Rewrite the listing below, replacing each "How do I perform" with "How can I do" and leaving everything else unchanged.

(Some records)
═══
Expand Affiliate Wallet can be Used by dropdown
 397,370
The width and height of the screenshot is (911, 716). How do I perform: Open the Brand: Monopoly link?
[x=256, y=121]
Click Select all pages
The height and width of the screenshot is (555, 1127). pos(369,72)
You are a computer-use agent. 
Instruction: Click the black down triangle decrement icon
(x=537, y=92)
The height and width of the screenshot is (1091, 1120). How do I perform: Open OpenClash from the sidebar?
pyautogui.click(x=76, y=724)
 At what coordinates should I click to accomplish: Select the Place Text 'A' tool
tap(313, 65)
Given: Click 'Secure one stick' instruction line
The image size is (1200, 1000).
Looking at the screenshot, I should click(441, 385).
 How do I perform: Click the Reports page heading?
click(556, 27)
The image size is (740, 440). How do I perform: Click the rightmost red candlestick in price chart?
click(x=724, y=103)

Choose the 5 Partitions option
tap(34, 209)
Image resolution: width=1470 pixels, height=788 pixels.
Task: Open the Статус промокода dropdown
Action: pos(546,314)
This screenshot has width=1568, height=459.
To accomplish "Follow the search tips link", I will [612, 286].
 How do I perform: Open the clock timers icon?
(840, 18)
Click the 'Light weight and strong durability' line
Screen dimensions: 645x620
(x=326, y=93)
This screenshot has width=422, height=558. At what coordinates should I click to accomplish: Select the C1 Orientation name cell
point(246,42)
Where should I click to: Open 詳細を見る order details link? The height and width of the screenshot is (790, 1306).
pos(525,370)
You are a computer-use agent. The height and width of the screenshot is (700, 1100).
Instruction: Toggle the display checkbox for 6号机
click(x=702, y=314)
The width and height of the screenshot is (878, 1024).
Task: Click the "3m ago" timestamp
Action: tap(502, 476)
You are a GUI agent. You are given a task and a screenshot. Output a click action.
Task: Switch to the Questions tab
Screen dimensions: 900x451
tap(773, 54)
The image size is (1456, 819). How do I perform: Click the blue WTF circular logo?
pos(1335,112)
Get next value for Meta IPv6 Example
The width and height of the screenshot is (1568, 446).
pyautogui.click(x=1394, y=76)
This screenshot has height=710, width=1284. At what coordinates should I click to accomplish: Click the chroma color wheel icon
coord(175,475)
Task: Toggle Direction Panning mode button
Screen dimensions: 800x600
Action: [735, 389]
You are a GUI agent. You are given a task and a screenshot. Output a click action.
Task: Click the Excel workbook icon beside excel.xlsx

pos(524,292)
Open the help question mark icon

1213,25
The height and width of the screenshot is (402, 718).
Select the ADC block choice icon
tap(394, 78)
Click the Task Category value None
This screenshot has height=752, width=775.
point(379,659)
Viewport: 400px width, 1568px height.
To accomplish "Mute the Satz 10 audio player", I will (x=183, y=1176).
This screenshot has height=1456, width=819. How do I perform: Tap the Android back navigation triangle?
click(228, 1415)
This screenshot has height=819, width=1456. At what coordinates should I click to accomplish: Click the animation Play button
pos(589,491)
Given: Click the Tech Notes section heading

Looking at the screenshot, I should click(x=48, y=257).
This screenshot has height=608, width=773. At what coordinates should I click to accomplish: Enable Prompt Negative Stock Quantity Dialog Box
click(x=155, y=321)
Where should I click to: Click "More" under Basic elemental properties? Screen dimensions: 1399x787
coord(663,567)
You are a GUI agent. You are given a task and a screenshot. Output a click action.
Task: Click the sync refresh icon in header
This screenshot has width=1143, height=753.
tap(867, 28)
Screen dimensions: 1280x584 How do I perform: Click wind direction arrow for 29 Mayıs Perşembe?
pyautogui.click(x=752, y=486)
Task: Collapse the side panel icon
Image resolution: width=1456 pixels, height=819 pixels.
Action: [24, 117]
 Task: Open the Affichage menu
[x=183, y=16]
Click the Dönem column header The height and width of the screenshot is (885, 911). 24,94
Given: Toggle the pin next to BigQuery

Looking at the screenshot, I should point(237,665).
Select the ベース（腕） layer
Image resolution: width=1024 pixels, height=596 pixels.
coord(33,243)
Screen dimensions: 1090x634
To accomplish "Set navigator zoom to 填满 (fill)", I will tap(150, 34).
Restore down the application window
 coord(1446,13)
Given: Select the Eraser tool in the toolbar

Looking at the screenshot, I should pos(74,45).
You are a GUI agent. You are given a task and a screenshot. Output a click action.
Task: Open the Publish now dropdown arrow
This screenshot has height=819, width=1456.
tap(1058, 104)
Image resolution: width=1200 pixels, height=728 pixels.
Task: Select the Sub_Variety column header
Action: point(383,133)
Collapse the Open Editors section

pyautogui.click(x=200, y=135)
═══
## [PROBLEM SOLUTION]
Expand Affiliate Wallet can be Used by dropdown
 397,370
The width and height of the screenshot is (911, 716). How can I do: Open the Brand: Monopoly link?
[x=256, y=121]
Click Select all pages
The height and width of the screenshot is (555, 1127). pos(369,72)
You are a computer-use agent. 
Instruction: Click the black down triangle decrement icon
(x=537, y=92)
The height and width of the screenshot is (1091, 1120). How can I do: Open OpenClash from the sidebar?
pyautogui.click(x=76, y=724)
 At what coordinates should I click to accomplish: Select the Place Text 'A' tool
tap(313, 65)
Given: Click 'Secure one stick' instruction line
The image size is (1200, 1000).
Looking at the screenshot, I should click(441, 385).
 How can I do: Click the Reports page heading?
click(556, 27)
The image size is (740, 440). How can I do: Click the rightmost red candlestick in price chart?
click(x=724, y=103)

Choose the 5 Partitions option
tap(34, 209)
Image resolution: width=1470 pixels, height=788 pixels.
Task: Open the Статус промокода dropdown
Action: pos(546,314)
This screenshot has width=1568, height=459.
To accomplish "Follow the search tips link", I will [612, 286].
 How can I do: Open the clock timers icon?
(840, 18)
Click the 'Light weight and strong durability' line
Screen dimensions: 645x620
(x=326, y=93)
This screenshot has width=422, height=558. At what coordinates should I click to accomplish: Select the C1 Orientation name cell
point(246,42)
Where should I click to: Open 詳細を見る order details link? The height and width of the screenshot is (790, 1306).
pos(525,370)
You are a computer-use agent. The height and width of the screenshot is (700, 1100).
Instruction: Toggle the display checkbox for 6号机
click(x=702, y=314)
The width and height of the screenshot is (878, 1024).
Task: Click the "3m ago" timestamp
Action: tap(502, 476)
You are a GUI agent. You are given a task and a screenshot. Output a click action.
Task: Switch to the Questions tab
Screen dimensions: 900x451
tap(773, 54)
The image size is (1456, 819). How can I do: Click the blue WTF circular logo?
pos(1335,112)
Get next value for Meta IPv6 Example
The width and height of the screenshot is (1568, 446).
pyautogui.click(x=1394, y=76)
This screenshot has height=710, width=1284. At what coordinates should I click to accomplish: Click the chroma color wheel icon
coord(175,475)
Task: Toggle Direction Panning mode button
Screen dimensions: 800x600
Action: [735, 389]
You are a GUI agent. You are given a task and a screenshot. Output a click action.
Task: Click the Excel workbook icon beside excel.xlsx

pos(524,292)
Open the help question mark icon

1213,25
The height and width of the screenshot is (402, 718).
Select the ADC block choice icon
tap(394, 78)
Click the Task Category value None
This screenshot has height=752, width=775.
point(379,659)
Viewport: 400px width, 1568px height.
To accomplish "Mute the Satz 10 audio player", I will (x=183, y=1176).
This screenshot has height=1456, width=819. How can I do: Tap the Android back navigation triangle?
click(228, 1415)
This screenshot has height=819, width=1456. At what coordinates should I click to accomplish: Click the animation Play button
pos(589,491)
Given: Click the Tech Notes section heading

Looking at the screenshot, I should click(x=48, y=257).
This screenshot has height=608, width=773. At what coordinates should I click to accomplish: Enable Prompt Negative Stock Quantity Dialog Box
click(x=155, y=321)
Where should I click to: Click "More" under Basic elemental properties? Screen dimensions: 1399x787
coord(663,567)
You are a GUI agent. You are given a task and a screenshot. Output a click action.
Task: Click the sync refresh icon in header
This screenshot has width=1143, height=753.
tap(867, 28)
Screen dimensions: 1280x584 How can I do: Click wind direction arrow for 29 Mayıs Perşembe?
pyautogui.click(x=752, y=486)
Task: Collapse the side panel icon
Image resolution: width=1456 pixels, height=819 pixels.
Action: [24, 117]
 Task: Open the Affichage menu
[x=183, y=16]
Click the Dönem column header The height and width of the screenshot is (885, 911). 24,94
Given: Toggle the pin next to BigQuery

Looking at the screenshot, I should point(237,665).
Select the ベース（腕） layer
Image resolution: width=1024 pixels, height=596 pixels.
coord(33,243)
Screen dimensions: 1090x634
To accomplish "Set navigator zoom to 填满 (fill)", I will tap(150, 34).
Restore down the application window
 coord(1446,13)
Given: Select the Eraser tool in the toolbar

Looking at the screenshot, I should pos(74,45).
You are a GUI agent. You are given a task and a screenshot. Output a click action.
Task: Open the Publish now dropdown arrow
This screenshot has height=819, width=1456.
tap(1058, 104)
Image resolution: width=1200 pixels, height=728 pixels.
Task: Select the Sub_Variety column header
Action: point(383,133)
Collapse the Open Editors section

pyautogui.click(x=200, y=135)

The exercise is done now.